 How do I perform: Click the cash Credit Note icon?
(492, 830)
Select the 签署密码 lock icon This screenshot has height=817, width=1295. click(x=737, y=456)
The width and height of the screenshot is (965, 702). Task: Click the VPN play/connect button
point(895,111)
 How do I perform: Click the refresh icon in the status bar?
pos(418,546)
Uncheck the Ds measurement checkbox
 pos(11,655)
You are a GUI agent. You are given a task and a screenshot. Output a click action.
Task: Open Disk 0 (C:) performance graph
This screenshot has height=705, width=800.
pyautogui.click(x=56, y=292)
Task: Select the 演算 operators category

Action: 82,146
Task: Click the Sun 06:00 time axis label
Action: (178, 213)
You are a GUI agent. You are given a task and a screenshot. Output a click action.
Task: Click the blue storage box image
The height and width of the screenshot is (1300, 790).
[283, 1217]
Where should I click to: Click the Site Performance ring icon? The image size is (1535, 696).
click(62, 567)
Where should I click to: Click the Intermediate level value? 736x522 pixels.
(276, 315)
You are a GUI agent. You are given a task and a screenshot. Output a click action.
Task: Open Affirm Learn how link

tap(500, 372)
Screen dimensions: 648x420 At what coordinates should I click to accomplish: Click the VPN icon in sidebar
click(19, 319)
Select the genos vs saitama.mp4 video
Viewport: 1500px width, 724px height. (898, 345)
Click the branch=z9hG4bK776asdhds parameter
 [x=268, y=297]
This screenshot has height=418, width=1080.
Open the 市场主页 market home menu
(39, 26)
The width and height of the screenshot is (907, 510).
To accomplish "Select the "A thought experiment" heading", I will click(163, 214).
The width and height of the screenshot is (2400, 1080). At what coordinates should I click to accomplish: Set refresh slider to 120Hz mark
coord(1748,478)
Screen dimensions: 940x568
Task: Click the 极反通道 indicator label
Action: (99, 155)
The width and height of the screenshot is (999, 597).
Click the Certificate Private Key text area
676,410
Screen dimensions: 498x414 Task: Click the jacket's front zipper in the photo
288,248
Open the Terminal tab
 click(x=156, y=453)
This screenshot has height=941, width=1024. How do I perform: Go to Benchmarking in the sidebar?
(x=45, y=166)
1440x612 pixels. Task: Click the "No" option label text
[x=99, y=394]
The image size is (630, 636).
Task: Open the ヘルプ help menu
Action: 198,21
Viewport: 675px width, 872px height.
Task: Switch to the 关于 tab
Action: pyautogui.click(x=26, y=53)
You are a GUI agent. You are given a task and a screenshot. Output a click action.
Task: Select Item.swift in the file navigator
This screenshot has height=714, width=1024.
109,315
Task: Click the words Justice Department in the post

-------------------------

#### What the task requires:
All lines from the one containing "Where should I click to: Click the Intermediate" through the last line of the data, both included, are to be retyped exactly, and no other line belongs in the answer.

#### Response area:
Where should I click to: Click the Intermediate level value? 736x522 pixels.
(276, 315)
You are a GUI agent. You are given a task and a screenshot. Output a click action.
Task: Open Affirm Learn how link

tap(500, 372)
Screen dimensions: 648x420 At what coordinates should I click to accomplish: Click the VPN icon in sidebar
click(19, 319)
Select the genos vs saitama.mp4 video
Viewport: 1500px width, 724px height. (898, 345)
Click the branch=z9hG4bK776asdhds parameter
 [x=268, y=297]
This screenshot has height=418, width=1080.
Open the 市场主页 market home menu
(39, 26)
The width and height of the screenshot is (907, 510).
To accomplish "Select the "A thought experiment" heading", I will click(163, 214).
The width and height of the screenshot is (2400, 1080). At what coordinates should I click to accomplish: Set refresh slider to 120Hz mark
coord(1748,478)
Screen dimensions: 940x568
Task: Click the 极反通道 indicator label
Action: (99, 155)
The width and height of the screenshot is (999, 597).
Click the Certificate Private Key text area
676,410
Screen dimensions: 498x414 Task: Click the jacket's front zipper in the photo
288,248
Open the Terminal tab
 click(x=156, y=453)
This screenshot has height=941, width=1024. How do I perform: Go to Benchmarking in the sidebar?
(x=45, y=166)
1440x612 pixels. Task: Click the "No" option label text
[x=99, y=394]
The image size is (630, 636).
Task: Open the ヘルプ help menu
Action: 198,21
Viewport: 675px width, 872px height.
Task: Switch to the 关于 tab
Action: pyautogui.click(x=26, y=53)
You are a GUI agent. You are given a task and a screenshot. Output a click action.
Task: Select Item.swift in the file navigator
This screenshot has height=714, width=1024.
109,315
Task: Click the words Justice Department in the post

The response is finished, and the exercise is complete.